The realization of your spiritual practice is intuited and understood based on a practical criteria of knowledge just like any undertaking. That being said, how does one begin to deliberately quantify states of freedom, liberation from both judgement and samskaras, bliss, or enlightenment?
The question “How do I know if it is Samadhi” needs firstly to be addressed by properly defining the word Samadhi. At that point all should become clear.
According to the teachings of Yoga, Samadhi is a condition of absorption achieved through a practice of focused attention (dharana) and steady, effortless meditation (dhyana). One might be tempted, however, to consider that any artisan or master craftsman would effectively be working from a state of Samadhi when with single-minded attention they apply themselves to their trade. Samadhi, though, is a much more precise and evolved state of being and there’s actually quite a lot to the construct.

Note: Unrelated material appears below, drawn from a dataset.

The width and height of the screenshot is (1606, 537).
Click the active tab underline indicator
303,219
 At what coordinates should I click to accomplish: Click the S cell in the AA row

Just as the experiential awareness of the master craftsman is years beyond that of the journeyman, so is the awareness of a Yogi steeped in Samadhi light-years beyond the common man. Samadhi is enhanced awareness. It is a condition of consciousness which has been augmented with ability and potential, both Natural and Super-natural. This intensification of awareness, or power, is what the Yogi uses to reach the ultimate goal of total synchronization of the Self with the Greater Nature — the Absolute.
Okay, perhaps it’s still a bit vague. Maybe the reader lacks familiarity with Yoga and/or Buddhist philosophy in general; so let’s break it down. Just as there are degrees of achievement in any education or academic endeavor, so there are degrees of experiential attainment, too.
At the first stages of Samadhi, collectively known as Savikalpa, meditation is laser-focused, cognition is active, thought is consciously applied and there is an awareness of an inner bliss and a physical surrounding. It is a knowing. The first disembarking upon the shores of enlightenment, precursor to nirvana. Savikalpa Samadhi is associated with deliberation and discrimination, reflection and concentrated contemplation. There is some academic debate concerning subtle differences in the Samadhi constructs of the Buddhist Rupajhana or Samprajnata, but overall there is consensus on the activity of application of mental activity like discernment and attention. Here your question should be definitively answered. If you are not actively engaged then you have been napping and dreaming. Even in the final stage of Savikalpa known as Sa-Asmita Samadhi, I-ness still remains. You are aware. You are awake. You are witnessing. And finally, you can understand that you have reached a delineation of sorts between the minor awareness of the seeker and the augmented awareness of the one who has found something, when the siddhis, or, lesser yogic powers, have begun to develop of their own accord. If these have not begun to rise within you, then whatever you are telling yourself about your advancement on the path must be confined to either the realm of woke intellectual achievement or the awakened phantasms of gross delusion, the greatest enemies on this path.
So, in short, if the mind can convince itself of absolutely anything and thus you believe yourself to be in a position of not being able to trust your own experience, this condition of doubt and confusion itself should be more than enough to tell you that whatever you are experiencing is not Samadhi. On the other hand, if you are sure that you have achieved the single-minded application of focus on the goal and simply seek to define the lucid trance state better, then let the tell-tale signs of augmented awareness, the siddhis, be your signs. This is what I teach my students when I bring them to this stage of Samadhi through my meditation program Seven Steps to Samadhi. By the end of this program, the rudiments of human potential are fully revealed and one has become enabled and empowered to consciously create reality to purpose. The first siddhis are manifest.
I don’t suppose it is necessary to go further with written discourse on the virtues and distinctions of Nirvikalpa Samadhi, Dharmamegha Samadhi and/or Sahaja Samadhi, states in which there is a most definitive unity and synchronization of awareness. After all, just as a man may recall his childhood, a scholar his matriculation, or a mountaineer his base camp, one who achieves the summits of consciousness will not soon be forgetting the road traveled to get there.